Note the difference in syntax between " and '.
char *x = "this is a string. The value assigned to x is a pointer to the string in memory"
char y = '!' // the value assigned to y is the numerical character value of the character '!'
char z = 'asd' // the value of z is the numerical value of the 'string' data, which can in theory be expressed as an int if it's short enough
It works just because "adf" is 3 ASCII characters and thus 3 bytes long and your platform is a 24 bit or larger system. It would fail on a 16bit system for instance.
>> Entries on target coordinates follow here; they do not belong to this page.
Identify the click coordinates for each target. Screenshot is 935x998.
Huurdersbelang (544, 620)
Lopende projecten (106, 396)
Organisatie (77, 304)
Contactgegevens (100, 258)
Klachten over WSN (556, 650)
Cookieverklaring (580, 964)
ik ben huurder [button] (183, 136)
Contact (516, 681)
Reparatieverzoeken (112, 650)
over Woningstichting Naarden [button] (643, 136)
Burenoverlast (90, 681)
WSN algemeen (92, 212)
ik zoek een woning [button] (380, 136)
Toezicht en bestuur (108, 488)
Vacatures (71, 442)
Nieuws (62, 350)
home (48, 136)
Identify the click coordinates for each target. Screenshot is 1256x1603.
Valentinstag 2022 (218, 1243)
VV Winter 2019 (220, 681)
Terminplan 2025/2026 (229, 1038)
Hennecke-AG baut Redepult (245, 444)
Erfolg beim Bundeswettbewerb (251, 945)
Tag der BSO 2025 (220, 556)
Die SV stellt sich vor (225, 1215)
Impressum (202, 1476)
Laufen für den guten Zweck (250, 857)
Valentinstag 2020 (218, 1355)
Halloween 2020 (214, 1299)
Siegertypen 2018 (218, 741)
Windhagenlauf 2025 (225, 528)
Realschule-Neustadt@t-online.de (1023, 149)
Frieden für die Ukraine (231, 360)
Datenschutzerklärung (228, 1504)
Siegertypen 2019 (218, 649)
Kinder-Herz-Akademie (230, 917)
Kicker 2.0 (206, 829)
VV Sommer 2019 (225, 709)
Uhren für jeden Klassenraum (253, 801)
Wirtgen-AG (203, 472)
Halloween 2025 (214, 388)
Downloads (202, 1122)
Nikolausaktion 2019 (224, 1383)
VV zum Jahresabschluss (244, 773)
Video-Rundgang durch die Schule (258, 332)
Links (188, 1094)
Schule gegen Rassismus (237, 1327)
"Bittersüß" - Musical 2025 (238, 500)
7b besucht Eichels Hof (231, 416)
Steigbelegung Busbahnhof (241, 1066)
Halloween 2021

Its also worth remembering that although sizeof(char) will always return 1, dependending on platform and compiler more than 1 byte of memory space could be assigned to a char hence for
struct st
{
int a;
char c;
};
when you:
sizeof(st) a number of 32 bit systems will return 8. This is because the system will pad out the single byte for char c to 4 bytes.
ASCII. Every character has a numerical value. Halfway through this tutorial is a description if you need more information http://en.wikibooks.org/wiki/C_Programming/Variables
Edit_______________________________________
char letter2 = 97; /* in ASCII, 97 = 'a' */
This is considered by some to be extremely bad practice, if we are using it to store a character, not a small number, in that if someone reads your code, most readers are forced to look up what character corresponds with the number 97 in the encoding scheme. In the end, letter1 and letter2 store both the same thing – the letter "a", but the first method is clearer, easier to debug, and much more straightforward.
One important thing to mention is that characters for numerals are represented differently from their corresponding number, i.e. '1' is not equal to 1.